START Material to process

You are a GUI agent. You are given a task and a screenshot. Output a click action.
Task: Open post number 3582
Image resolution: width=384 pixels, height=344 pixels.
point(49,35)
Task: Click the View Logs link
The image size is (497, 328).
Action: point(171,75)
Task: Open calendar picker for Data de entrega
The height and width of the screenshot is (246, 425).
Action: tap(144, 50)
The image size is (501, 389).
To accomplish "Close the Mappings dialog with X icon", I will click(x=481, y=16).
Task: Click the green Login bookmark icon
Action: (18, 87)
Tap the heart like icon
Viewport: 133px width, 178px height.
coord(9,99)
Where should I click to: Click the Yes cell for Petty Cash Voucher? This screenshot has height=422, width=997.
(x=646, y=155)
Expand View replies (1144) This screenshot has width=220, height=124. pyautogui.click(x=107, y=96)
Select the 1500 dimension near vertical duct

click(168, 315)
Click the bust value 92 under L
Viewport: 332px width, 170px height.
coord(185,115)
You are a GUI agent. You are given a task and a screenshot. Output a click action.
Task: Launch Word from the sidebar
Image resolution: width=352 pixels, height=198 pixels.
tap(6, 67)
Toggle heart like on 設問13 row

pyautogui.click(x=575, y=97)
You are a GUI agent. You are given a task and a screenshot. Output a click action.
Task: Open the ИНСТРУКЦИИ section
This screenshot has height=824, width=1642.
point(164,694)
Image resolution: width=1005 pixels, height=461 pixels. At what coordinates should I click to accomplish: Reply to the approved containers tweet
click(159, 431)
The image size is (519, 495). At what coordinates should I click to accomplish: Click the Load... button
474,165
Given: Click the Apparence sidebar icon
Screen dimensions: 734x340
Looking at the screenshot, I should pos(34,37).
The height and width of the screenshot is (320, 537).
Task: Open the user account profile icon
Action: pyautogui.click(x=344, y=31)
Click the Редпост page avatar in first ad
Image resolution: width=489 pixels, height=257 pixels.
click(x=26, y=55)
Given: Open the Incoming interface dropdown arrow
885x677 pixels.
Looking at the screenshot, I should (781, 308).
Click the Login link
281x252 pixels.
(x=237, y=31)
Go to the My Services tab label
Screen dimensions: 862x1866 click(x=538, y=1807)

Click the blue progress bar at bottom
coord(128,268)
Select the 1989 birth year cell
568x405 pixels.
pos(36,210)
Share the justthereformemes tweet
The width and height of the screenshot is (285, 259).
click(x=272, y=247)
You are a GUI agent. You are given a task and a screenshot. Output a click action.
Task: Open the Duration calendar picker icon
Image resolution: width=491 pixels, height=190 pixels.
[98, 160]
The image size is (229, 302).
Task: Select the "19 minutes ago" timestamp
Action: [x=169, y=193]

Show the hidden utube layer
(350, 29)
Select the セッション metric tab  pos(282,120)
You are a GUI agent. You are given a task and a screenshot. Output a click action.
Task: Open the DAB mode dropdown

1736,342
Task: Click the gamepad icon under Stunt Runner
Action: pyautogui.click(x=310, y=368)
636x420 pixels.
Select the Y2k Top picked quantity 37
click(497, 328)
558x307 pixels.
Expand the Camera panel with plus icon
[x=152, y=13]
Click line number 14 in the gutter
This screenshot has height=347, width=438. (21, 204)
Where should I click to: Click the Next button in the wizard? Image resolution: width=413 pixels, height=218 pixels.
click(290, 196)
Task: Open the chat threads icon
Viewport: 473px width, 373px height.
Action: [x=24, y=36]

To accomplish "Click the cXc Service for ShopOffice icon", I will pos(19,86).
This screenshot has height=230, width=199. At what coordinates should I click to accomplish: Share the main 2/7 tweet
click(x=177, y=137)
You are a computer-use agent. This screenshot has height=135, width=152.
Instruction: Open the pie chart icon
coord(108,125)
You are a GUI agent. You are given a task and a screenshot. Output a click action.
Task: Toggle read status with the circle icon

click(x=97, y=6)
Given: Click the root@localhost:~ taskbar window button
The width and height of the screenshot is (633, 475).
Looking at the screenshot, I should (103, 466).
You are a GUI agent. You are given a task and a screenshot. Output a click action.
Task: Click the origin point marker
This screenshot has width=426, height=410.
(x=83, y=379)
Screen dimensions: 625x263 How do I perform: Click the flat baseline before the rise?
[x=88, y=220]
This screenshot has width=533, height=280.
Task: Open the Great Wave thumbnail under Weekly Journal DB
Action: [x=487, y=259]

END Material to process

**What is expected**
Each line of the records should be transcribed without change.

**Exercise solution**
You are a GUI agent. You are given a task and a screenshot. Output a click action.
Task: Open post number 3582
Image resolution: width=384 pixels, height=344 pixels.
point(49,35)
Task: Click the View Logs link
The image size is (497, 328).
Action: point(171,75)
Task: Open calendar picker for Data de entrega
The height and width of the screenshot is (246, 425).
Action: tap(144, 50)
The image size is (501, 389).
To accomplish "Close the Mappings dialog with X icon", I will click(x=481, y=16).
Task: Click the green Login bookmark icon
Action: (18, 87)
Tap the heart like icon
Viewport: 133px width, 178px height.
coord(9,99)
Where should I click to: Click the Yes cell for Petty Cash Voucher? This screenshot has height=422, width=997.
(x=646, y=155)
Expand View replies (1144) This screenshot has width=220, height=124. pyautogui.click(x=107, y=96)
Select the 1500 dimension near vertical duct

click(168, 315)
Click the bust value 92 under L
Viewport: 332px width, 170px height.
coord(185,115)
You are a GUI agent. You are given a task and a screenshot. Output a click action.
Task: Launch Word from the sidebar
Image resolution: width=352 pixels, height=198 pixels.
tap(6, 67)
Toggle heart like on 設問13 row

pyautogui.click(x=575, y=97)
You are a GUI agent. You are given a task and a screenshot. Output a click action.
Task: Open the ИНСТРУКЦИИ section
This screenshot has height=824, width=1642.
point(164,694)
Image resolution: width=1005 pixels, height=461 pixels. At what coordinates should I click to accomplish: Reply to the approved containers tweet
click(159, 431)
The image size is (519, 495). At what coordinates should I click to accomplish: Click the Load... button
474,165
Given: Click the Apparence sidebar icon
Screen dimensions: 734x340
Looking at the screenshot, I should pos(34,37).
The height and width of the screenshot is (320, 537).
Task: Open the user account profile icon
Action: pyautogui.click(x=344, y=31)
Click the Редпост page avatar in first ad
Image resolution: width=489 pixels, height=257 pixels.
click(x=26, y=55)
Given: Open the Incoming interface dropdown arrow
885x677 pixels.
Looking at the screenshot, I should (781, 308).
Click the Login link
281x252 pixels.
(x=237, y=31)
Go to the My Services tab label
Screen dimensions: 862x1866 click(x=538, y=1807)

Click the blue progress bar at bottom
coord(128,268)
Select the 1989 birth year cell
568x405 pixels.
pos(36,210)
Share the justthereformemes tweet
The width and height of the screenshot is (285, 259).
click(x=272, y=247)
You are a GUI agent. You are given a task and a screenshot. Output a click action.
Task: Open the Duration calendar picker icon
Image resolution: width=491 pixels, height=190 pixels.
[98, 160]
The image size is (229, 302).
Task: Select the "19 minutes ago" timestamp
Action: [x=169, y=193]

Show the hidden utube layer
(350, 29)
Select the セッション metric tab  pos(282,120)
You are a GUI agent. You are given a task and a screenshot. Output a click action.
Task: Open the DAB mode dropdown

1736,342
Task: Click the gamepad icon under Stunt Runner
Action: pyautogui.click(x=310, y=368)
636x420 pixels.
Select the Y2k Top picked quantity 37
click(497, 328)
558x307 pixels.
Expand the Camera panel with plus icon
[x=152, y=13]
Click line number 14 in the gutter
This screenshot has height=347, width=438. (21, 204)
Where should I click to: Click the Next button in the wizard? Image resolution: width=413 pixels, height=218 pixels.
click(290, 196)
Task: Open the chat threads icon
Viewport: 473px width, 373px height.
Action: [x=24, y=36]

To accomplish "Click the cXc Service for ShopOffice icon", I will pos(19,86).
This screenshot has height=230, width=199. At what coordinates should I click to accomplish: Share the main 2/7 tweet
click(x=177, y=137)
You are a computer-use agent. This screenshot has height=135, width=152.
Instruction: Open the pie chart icon
coord(108,125)
You are a GUI agent. You are given a task and a screenshot. Output a click action.
Task: Toggle read status with the circle icon

click(x=97, y=6)
Given: Click the root@localhost:~ taskbar window button
The width and height of the screenshot is (633, 475).
Looking at the screenshot, I should (103, 466).
You are a GUI agent. You are given a task and a screenshot. Output a click action.
Task: Click the origin point marker
This screenshot has width=426, height=410.
(x=83, y=379)
Screen dimensions: 625x263 How do I perform: Click the flat baseline before the rise?
[x=88, y=220]
This screenshot has width=533, height=280.
Task: Open the Great Wave thumbnail under Weekly Journal DB
Action: [x=487, y=259]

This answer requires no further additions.